Bild: Ähnlich wie die taz damals sehen sich „Hygienedemos“ als Ruf in eine…
Im April 1980 titelte die taz „Hat die RAF doch recht?“ und zitierte auf
Seite 1 als verlässlichen Kronzeugen Andreas Baader. Der hatte prophezeit:
„Wenn wir im Gefängnis umkommen, dann war das der Geheimdienst.“ Im Oktober
1980 schrieb der Essayist [1][Wolfgang Pohrt] in der taz, dass „an akuter
Hirnerweichung leidet“, wer nicht glaube, dass Baader, Ensslin und Raspe
in Stammheim ermordet wurden.
Und: „Die Selbstgleichschaltung der Medien ist total. Vermutlich perfekter
als die verordnete es bei den Nazis je war“, so [2][Pohrt]. Die heutzutage
auf den sogenannten Hygienedemos reklamierte Rolle des einsamen Rufers in
einer von Lügen beherrschten Medienlandschaft war der taz in ihren frühen
Jahren nicht fremd.
Die taz würde es ohne die RAF nicht geben. Der Deutsche Herbst, die Toten
in Stammheim, die Nachrichtensperre und die Hatz auf Sympathisanten waren
die Initialzündung für die Gründung der taz.In Sachen RAF war die taz
gespalten. Sie hielt den Terror für falsch, war aber gefühlsmäßig oft auf
der Seite der Desperados. Und das schloss den Glauben ein, dass der Staat
seine Feinde 1977 exekutiert hatte und dies nun mit Hilfe willfähriger
Medien vertuscht wurde.
Im April 1980 zitierte die taz einen dänischen Kriminologen, der die
Selbstmordthese endgültig zum Einsturz gebracht zu haben glaubte: „Drei
Dinge könnten uns dazu bringen an einen Selbstmord in Stammheim zu glauben:
Fingerabdrücke auf der Pistole, Pulverspuren auf der Hand und ein
Abschiedsbrief. Aber alle drei Beweise fehlen.“ Allerdings bemerkt die
Redaktion zerknirscht, dass das Interesse des Publikums an der Verschwörung
im Herbst 1977 schwand. „Einige Leser stöhnen – schon wieder Stammheim.“
## Gezielt beiseite geräumt
Der Glaube, dass Baader & Co gezielt beiseite geräumt wurden, dockte an das
grundsätzliche Staatsmisstrauen der Neuen Linken an. Die Linien der
linksradikalen Staats- & Demokratiekritik hatte 1967 Johannes Agnoli in
„Die Transformation der Demokratie“ vorgezeichnet. Die war doppelgesichtig.
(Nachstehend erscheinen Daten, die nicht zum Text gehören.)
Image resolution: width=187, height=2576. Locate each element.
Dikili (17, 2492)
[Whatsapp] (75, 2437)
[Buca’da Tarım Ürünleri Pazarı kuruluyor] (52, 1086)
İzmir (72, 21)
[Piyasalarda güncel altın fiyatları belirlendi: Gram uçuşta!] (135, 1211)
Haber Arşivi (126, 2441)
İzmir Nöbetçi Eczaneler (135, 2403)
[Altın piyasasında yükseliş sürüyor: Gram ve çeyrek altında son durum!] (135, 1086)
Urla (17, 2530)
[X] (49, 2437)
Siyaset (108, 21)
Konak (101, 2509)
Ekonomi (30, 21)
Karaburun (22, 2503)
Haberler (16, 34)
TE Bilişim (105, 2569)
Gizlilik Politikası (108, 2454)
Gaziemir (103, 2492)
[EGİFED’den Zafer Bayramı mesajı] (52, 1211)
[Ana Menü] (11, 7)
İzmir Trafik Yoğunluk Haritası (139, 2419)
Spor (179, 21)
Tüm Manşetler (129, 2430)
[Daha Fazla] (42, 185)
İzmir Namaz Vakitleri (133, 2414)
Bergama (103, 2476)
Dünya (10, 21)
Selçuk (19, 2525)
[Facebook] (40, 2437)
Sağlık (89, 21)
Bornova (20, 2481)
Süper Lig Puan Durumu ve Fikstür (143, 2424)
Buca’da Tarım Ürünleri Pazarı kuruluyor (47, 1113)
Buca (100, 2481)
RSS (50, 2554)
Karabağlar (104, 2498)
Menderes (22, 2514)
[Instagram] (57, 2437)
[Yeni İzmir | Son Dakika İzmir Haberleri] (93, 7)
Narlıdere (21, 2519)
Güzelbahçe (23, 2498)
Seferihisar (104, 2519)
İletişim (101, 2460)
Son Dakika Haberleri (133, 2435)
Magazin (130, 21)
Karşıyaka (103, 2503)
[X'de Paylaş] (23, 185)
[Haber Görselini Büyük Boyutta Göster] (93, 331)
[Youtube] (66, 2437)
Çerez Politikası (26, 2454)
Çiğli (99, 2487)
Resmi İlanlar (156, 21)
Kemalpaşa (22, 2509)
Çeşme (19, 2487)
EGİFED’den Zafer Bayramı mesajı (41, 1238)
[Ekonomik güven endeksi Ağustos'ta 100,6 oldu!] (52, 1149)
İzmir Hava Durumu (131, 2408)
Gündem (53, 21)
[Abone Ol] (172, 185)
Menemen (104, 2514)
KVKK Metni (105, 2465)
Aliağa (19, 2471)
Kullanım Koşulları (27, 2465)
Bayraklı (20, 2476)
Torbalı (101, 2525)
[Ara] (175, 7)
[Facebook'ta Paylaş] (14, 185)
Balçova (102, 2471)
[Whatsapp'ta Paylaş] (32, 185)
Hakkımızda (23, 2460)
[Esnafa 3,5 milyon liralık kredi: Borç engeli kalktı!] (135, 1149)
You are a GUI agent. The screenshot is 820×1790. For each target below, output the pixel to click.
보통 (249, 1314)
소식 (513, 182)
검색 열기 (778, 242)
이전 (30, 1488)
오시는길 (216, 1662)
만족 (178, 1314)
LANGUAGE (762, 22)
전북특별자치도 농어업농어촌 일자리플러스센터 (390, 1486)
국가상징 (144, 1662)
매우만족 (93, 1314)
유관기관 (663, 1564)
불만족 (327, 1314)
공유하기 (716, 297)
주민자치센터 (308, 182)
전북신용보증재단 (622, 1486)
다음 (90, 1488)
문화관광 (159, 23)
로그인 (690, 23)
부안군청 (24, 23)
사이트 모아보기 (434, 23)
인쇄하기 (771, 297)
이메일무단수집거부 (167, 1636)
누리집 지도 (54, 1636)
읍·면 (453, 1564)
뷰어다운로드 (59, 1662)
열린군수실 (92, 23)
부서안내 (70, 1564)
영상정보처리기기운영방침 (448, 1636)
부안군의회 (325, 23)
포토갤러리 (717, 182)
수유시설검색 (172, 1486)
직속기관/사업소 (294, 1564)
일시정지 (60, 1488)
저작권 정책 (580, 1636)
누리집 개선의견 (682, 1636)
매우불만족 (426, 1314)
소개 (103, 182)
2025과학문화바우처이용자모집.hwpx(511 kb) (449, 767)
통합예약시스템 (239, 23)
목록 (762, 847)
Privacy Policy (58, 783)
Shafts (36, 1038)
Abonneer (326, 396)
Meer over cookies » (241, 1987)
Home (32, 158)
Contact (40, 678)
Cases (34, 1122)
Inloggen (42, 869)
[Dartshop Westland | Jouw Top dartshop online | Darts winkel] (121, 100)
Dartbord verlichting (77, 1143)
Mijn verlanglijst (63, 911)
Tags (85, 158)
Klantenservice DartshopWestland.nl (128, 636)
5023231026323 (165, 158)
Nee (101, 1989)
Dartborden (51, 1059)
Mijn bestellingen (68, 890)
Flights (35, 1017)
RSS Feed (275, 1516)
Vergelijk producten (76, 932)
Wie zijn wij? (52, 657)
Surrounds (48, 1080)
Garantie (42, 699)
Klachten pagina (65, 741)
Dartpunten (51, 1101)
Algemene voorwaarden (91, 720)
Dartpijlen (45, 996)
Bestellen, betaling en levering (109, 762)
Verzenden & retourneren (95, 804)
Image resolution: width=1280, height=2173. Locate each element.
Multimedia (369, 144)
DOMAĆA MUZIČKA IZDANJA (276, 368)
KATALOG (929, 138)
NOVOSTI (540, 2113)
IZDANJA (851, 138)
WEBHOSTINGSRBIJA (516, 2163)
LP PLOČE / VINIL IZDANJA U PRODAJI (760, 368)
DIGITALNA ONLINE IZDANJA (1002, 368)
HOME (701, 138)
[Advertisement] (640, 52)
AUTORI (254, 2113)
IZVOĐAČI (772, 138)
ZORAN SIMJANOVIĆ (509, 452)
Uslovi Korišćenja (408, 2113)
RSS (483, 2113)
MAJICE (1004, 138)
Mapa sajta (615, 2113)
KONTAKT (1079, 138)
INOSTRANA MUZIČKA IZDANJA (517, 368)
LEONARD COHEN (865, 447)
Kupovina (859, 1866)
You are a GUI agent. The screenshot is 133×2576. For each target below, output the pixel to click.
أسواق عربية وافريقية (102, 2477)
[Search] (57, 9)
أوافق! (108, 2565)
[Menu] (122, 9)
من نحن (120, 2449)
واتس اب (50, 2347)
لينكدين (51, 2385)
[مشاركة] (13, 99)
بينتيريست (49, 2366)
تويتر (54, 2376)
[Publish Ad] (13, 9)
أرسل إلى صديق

Ihr Ideal war eine befreite, rätedemokratisch organisierte Gesellschaft –
der bürgerliche Parlamentarismus erschien daran gemessen als verkrüppelte
Form. Demokratie und Parlament wurden als bloße Fassaden verstanden – das
überschritt die Grenze zu antiliberalen Ideologien.
Zum gewöhnlichen linksalternativen Überzeugungskanon gehörte, dass
Bundestag und Regierung nur Kulissen waren, die verbargen, wer wirklich das
Sagen hatte: Konzerne, Banken, USA. Diese Weltsicht siedelte im
Grenzbereich einer Verschwörungserzählung, in der die Macht unsichtbar oder
im Halbdunkel aktiv ist. Oberflächlich betrachtet ist das nicht weit
entfernt von der „simulierten Demokratie“, die Querfrontpropagandisten wie
der Ex-Journalist Ken Jebsen heutzutage bekämpfen.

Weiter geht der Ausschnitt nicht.